The proposal made by congressional Republicans included a permanent extension of the Bush income tax cuts for all income levels, the estate tax cut to below 2009 levels, a cut in payroll taxes, and ending the extensions to the EITC, child tax credit, and Making Work Pay credit.  The Republican proposals would have added $413 billion to the budget deficit in 2011.
 
The compromise plan includes a two year extension of the Bush income tax cuts for all earners, an estate tax cut below 2009 levels for two years, a cut in payroll taxes, and a two year extension of the EITC and the child tax credit, and an end to the Making Work Pay credit. The compromise plan would add $424 billion to the budget deficit in 2011.
 
Source:Citizens for Tax Justice and the Institute on Taxation and Economic Policy
 
The clear winners of the compromise tax plan in West Virginia are the top 5% of wage earners, whose tax cut is substantially more from Obama’s original plan, particularly for the top 1%. While the poorest West Virginians benefit more from the compromise plan than they would have from the Republican proposals, they would have been even better off under Obama’s original plan. The middle class fairs about the same under all three plans.
 
So at the end of the day, the major difference between President Obama’s original plan and the compromise plan for West Virginians is an additional $16,000 cut for someone making over $600,000, and an additional $123 billion added to the deficit.

Taxes, wages, and the costs of doing business.

At our recent annual meeting, the keynote speaker, economist and senior fellow at the Center on Budget and Policy Priorities Dr. Robert Tannenwald, talked about how West Virginia should place more emphasis on education, infrastructure, and health, rather than creating tax cuts for businesses as a way to promote economic growth. You can listen to an interview with Dr. Tannenwald here.

One of the key reasons Dr. Tannenwald cites as to why business tax cuts don’t actually promote economic growth was the fact that taxes represent a very small portion of the total costs of doing business. On average, taxes represent about 2-3% of the costs of doing business. This means that even minor changes in the costs of labor, transportation, or utilities can far exceed large reductions in business taxes.

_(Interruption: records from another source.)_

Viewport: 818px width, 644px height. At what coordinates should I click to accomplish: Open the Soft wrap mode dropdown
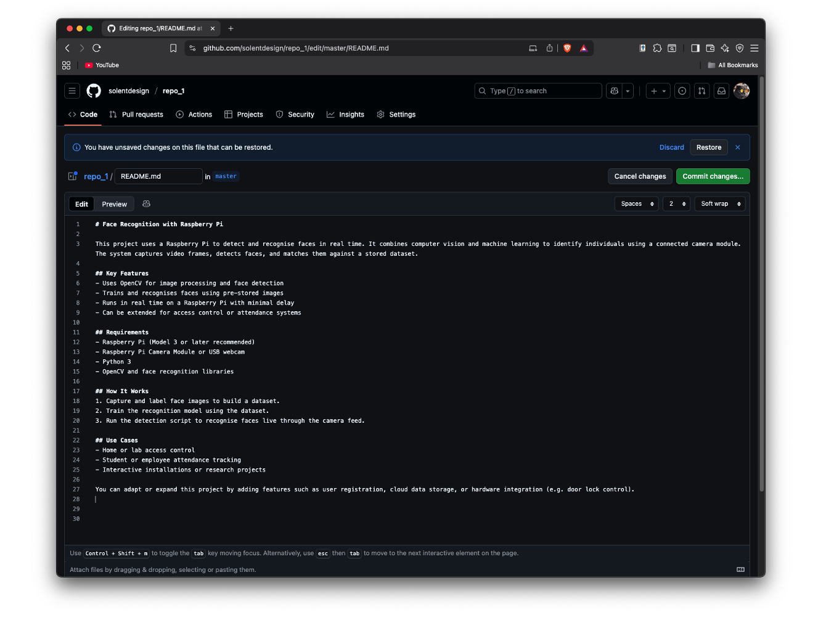click(720, 204)
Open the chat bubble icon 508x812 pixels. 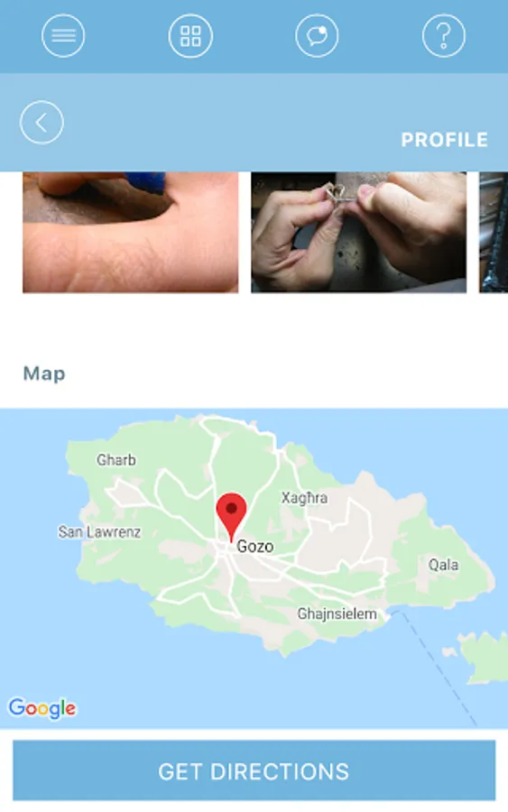click(317, 36)
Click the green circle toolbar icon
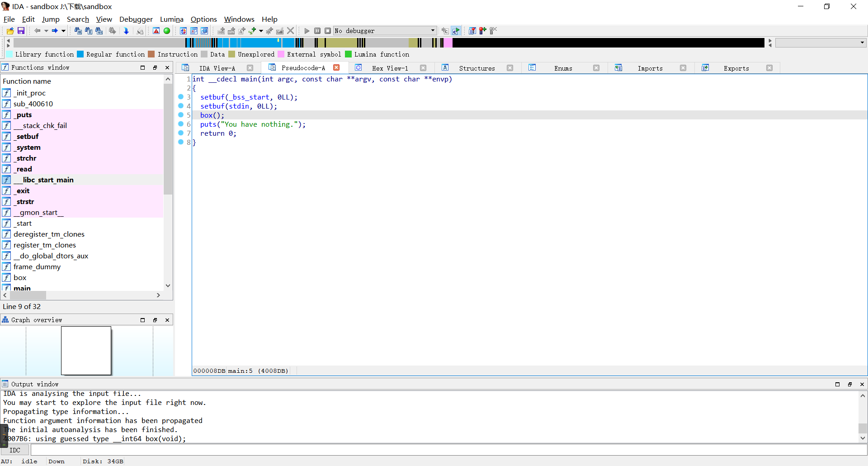 coord(167,31)
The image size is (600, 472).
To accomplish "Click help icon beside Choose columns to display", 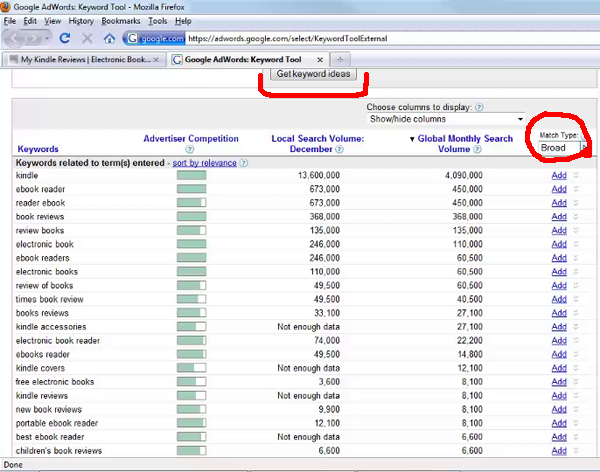I will point(480,106).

For example, let’s consider business taxes and private wages in West Virginia and our neighboring states. According to the Bureau of Economic Analysis, in 2009, there were 577,386 private wage and salary employees in West Virginia. Private business paid out about $20.7 billion in wages, which gives an average hourly wage of $17.94, using 577,386 employees and 2,000 hours of work in a year.

West Virginia’s average hourly private wage is the lowest of its surrounding states, ranging from $0.69 lower than Kentucky to $6.71 lower than Maryland. The table below shows the value of this wage differential for West Virginia.

 

Hourly Wage Difference from West Virginia

Value of Wage Differential (2000 hours, 577,386 private employment)

KY

+$0.69

$795 million

MD

+$6.71

$7.75 billion

OH

+$2.56

$2.95 billion

PA

+$3.99

$4.61 billion

VA

+$6.38

$7.37 billion

In other words, if businesses in West Virginia paid the same wages as businesses in Kentucky, it would cost them an addition $795 million, an addition $7.75 billion if using Maryland’s wages and so on.

Now compare those numbers to taxes. According to the Council on State Taxation, businesses in West Virginia paid a total of $3.5 billion in state and local taxes in 2009.  And as the above table shows, the entirety of West Virginia’s business taxes can be offset by differences in wages of the surrounding states.

In fact, suppose West Virginia’s business taxes were cut by a third, from $3.5 billion to a little over $2.3 billion. The savings would be erased by only an $1.00 increase in average hourly wages. 

And this exercise only looks at one factor, wages. And if minor changes in wages can offset major tax cuts,
 it is easy to imagine
what changes in other factors like utilities, transportation, benefits, or occupancy can have all at the same time. When the effects of tax cuts can so easily be drowned out, then their efficiency as an economic development tool is certainly questionable.